Le roman doit dès lors construire la compétence de son lecteur, pour mieux la dérouter, la défier ensuite. De même que nombre de romans post-modernes présentent plusieurs fins, [9] Ackroyd nous propose trois incipit, intercalant entre une courte notice biographique (ou "the story so fat" [10]) et le début proprement dit (la visite chez l'antiquaire), un quatuor créant un horizon d'anticipation, quatre paragraphes-miroirs programmant une lecture sérielle, juxtaposant ou contrastant la figure métafictionnelle de Chatterton en train de lire, le devenir-copie de Meredith, la théâtralité grotesque de Harriet et la rencontre spectrale Charles/Chatterton. Ce seuil crée une connivence, prépare à la chronologie éclatée, tandis que le lecteur pressent que ces quatre scènes fortes vont reparaître; mais le montage proleptique est truqué. Ainsi la discussion entre Meredith et Wallis procède d'une véritable torsion puisqu'elle condense diverses scènes, et qu'en 10 lignes Ackroyd tisse des emprunts qui vont dans l'ordre des pages 141, 139, 140, 138, à 161 ! [11] Quant à la scène entre Chatterton et la petite fille, elle disparaît, purement et simplement.
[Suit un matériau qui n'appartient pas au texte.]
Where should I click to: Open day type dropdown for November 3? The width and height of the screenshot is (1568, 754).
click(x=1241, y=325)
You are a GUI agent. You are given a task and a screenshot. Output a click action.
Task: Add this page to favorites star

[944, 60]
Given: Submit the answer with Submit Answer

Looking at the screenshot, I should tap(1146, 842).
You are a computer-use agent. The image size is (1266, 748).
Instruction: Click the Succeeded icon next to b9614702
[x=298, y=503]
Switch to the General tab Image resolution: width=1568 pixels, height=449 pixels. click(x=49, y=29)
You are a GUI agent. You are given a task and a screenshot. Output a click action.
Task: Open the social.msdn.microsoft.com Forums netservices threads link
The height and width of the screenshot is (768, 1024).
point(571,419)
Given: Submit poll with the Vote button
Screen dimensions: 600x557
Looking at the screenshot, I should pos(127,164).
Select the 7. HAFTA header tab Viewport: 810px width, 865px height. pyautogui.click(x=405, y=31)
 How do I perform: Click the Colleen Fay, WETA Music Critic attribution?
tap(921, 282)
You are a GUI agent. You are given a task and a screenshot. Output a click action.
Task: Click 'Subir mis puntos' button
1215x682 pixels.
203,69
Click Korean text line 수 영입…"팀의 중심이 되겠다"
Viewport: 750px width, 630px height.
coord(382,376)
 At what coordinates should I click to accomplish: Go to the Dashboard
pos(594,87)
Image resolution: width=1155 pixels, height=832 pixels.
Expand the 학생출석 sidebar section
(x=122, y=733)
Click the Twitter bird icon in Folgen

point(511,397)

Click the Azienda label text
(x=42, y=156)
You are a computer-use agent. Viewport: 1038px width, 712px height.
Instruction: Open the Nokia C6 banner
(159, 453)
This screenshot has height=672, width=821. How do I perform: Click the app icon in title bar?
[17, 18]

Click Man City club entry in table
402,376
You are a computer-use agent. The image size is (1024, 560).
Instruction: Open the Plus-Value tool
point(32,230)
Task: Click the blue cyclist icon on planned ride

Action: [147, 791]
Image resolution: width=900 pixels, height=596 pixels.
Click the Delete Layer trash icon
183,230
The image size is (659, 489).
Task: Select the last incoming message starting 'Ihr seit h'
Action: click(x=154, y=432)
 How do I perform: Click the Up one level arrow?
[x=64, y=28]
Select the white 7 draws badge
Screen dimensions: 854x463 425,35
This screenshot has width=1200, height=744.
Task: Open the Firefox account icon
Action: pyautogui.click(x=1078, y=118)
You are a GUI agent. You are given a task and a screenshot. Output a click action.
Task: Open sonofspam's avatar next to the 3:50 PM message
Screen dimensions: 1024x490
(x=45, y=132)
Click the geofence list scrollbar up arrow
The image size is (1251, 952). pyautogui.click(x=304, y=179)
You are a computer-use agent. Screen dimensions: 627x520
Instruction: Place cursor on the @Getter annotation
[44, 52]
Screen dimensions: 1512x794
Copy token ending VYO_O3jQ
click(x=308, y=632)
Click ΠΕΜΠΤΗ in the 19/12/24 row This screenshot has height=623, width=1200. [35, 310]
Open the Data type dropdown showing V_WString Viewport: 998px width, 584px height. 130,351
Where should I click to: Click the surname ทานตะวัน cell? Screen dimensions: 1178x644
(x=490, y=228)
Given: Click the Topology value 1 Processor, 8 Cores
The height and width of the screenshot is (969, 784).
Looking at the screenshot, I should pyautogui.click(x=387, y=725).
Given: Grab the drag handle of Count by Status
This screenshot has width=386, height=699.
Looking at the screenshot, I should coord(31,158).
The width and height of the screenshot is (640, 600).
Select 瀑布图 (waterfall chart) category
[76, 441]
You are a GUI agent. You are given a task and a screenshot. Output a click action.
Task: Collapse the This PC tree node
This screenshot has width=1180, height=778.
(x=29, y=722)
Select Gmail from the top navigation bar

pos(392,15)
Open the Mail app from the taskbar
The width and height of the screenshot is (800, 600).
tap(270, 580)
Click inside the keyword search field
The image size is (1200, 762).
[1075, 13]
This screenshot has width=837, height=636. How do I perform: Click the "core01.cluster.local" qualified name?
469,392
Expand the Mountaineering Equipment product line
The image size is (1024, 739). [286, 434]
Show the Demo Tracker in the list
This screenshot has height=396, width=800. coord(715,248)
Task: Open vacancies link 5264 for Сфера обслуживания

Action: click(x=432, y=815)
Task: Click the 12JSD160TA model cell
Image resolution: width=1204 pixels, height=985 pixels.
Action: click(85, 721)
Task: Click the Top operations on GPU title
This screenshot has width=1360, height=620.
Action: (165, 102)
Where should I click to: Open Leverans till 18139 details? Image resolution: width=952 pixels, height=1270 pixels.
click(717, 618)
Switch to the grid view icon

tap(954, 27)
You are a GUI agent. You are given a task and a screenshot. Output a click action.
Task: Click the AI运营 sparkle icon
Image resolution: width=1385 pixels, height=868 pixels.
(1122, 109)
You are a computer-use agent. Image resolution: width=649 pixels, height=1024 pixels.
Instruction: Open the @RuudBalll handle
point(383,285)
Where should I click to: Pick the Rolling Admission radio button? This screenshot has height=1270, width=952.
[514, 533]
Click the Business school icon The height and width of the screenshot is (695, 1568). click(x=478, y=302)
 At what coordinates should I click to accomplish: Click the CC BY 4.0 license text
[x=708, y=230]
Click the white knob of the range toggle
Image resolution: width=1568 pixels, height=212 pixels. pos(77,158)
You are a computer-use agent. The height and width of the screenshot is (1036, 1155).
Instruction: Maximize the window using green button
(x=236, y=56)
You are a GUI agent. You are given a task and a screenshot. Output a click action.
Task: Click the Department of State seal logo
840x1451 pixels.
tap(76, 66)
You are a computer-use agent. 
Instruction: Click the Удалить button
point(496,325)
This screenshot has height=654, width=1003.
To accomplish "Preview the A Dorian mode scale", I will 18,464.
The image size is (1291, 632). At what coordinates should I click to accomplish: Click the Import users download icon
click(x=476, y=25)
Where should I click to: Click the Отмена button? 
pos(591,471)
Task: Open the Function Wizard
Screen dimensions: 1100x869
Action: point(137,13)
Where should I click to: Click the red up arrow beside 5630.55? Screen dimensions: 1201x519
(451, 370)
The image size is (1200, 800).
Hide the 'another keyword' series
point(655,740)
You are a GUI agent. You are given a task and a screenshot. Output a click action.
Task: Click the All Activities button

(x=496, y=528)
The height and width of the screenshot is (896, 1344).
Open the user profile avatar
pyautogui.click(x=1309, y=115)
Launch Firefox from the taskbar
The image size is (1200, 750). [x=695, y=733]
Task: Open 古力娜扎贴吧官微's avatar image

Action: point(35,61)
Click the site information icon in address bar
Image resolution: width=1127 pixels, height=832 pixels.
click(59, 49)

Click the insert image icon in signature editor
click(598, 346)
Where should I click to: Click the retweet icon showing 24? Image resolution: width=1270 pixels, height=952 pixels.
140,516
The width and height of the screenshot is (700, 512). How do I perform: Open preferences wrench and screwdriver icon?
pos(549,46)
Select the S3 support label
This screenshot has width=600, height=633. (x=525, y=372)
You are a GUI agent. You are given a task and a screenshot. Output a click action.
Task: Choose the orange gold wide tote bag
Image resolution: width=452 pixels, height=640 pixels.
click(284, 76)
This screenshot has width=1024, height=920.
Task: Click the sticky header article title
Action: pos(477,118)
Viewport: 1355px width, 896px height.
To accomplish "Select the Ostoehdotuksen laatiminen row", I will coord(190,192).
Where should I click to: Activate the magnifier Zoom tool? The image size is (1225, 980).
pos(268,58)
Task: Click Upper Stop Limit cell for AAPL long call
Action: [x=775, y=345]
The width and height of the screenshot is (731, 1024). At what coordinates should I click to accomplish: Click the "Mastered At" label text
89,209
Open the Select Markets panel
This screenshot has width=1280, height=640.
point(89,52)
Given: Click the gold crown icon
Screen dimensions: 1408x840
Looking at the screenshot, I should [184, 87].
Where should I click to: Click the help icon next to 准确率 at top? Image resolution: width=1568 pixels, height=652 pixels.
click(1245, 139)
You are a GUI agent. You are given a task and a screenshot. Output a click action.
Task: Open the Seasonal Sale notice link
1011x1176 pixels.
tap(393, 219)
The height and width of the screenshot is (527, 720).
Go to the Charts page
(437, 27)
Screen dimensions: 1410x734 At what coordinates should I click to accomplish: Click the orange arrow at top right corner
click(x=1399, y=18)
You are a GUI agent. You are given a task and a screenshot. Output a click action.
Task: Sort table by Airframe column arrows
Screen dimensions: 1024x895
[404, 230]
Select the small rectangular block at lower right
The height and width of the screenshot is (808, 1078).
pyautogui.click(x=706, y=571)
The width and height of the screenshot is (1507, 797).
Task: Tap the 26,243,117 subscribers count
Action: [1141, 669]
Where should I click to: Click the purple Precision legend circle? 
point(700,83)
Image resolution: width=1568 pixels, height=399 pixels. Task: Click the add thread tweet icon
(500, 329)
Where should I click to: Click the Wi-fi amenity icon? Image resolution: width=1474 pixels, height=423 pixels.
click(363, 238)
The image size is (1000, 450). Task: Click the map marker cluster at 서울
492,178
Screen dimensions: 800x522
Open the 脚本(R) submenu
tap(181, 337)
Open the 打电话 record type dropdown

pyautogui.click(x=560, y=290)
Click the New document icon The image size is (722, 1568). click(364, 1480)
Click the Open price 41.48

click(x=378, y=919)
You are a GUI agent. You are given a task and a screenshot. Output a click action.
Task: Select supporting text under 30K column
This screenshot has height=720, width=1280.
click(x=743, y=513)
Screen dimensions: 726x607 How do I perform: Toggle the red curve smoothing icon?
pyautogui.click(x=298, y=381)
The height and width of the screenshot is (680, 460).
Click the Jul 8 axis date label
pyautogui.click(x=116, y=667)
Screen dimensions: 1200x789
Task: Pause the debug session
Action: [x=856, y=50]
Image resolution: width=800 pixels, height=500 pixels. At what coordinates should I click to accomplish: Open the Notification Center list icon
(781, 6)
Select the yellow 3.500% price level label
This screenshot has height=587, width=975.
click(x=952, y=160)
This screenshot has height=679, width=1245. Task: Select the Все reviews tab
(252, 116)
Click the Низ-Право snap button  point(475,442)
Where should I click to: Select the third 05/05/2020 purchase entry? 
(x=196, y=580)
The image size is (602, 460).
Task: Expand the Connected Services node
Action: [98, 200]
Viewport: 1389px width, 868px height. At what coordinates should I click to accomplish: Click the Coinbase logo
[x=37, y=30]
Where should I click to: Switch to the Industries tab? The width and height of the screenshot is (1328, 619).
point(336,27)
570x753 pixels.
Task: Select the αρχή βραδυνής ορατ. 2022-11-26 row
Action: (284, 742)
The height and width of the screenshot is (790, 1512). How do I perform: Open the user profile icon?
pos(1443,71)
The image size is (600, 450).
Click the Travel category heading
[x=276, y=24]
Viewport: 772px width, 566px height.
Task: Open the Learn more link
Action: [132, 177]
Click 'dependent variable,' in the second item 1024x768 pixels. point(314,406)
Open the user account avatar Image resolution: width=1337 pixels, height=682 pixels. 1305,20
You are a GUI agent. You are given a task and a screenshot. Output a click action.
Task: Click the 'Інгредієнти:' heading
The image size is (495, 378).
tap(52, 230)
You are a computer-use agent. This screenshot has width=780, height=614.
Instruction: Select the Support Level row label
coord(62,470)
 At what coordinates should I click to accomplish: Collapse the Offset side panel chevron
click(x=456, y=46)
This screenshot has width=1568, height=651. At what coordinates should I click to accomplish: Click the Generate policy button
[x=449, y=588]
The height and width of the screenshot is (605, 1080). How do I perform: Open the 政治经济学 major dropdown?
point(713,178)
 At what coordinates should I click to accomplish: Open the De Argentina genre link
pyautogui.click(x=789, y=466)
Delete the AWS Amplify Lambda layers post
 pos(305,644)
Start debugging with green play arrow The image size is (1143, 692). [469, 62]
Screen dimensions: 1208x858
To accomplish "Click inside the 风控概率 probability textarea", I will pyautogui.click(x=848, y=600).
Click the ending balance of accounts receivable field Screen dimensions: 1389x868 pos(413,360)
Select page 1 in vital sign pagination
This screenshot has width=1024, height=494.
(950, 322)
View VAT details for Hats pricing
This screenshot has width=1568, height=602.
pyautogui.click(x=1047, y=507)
Les cartes sont brouillées, la règle du jeu incertaine.

Cette lecture instable se poursuit, entre continuité et discontinuité. Au départ, le fil diégétique est interrompu par des citations brisées, fragments poétiques découpant le texte, à moins qu'ils ne le tissent, à la manière d'un point de suture ou point de capiton. Le fragment flottant reparaît, reconstitué en point d'orgue à la fin de chaque chapitre. Il fait vibrer l'incertitude, le rêve, "oh yes, if this is real this is him", ou le désir selon Blake: "Craving & devouring; but my Eyes are always upon thee, 0 lovely Delusion" (60). Dès que le lecteur s'est habitué à cette méthode poétique, elle disparaît, tandis que le texte passe d'une époque à l'autre, en une simultanéité, une co-présence troublante.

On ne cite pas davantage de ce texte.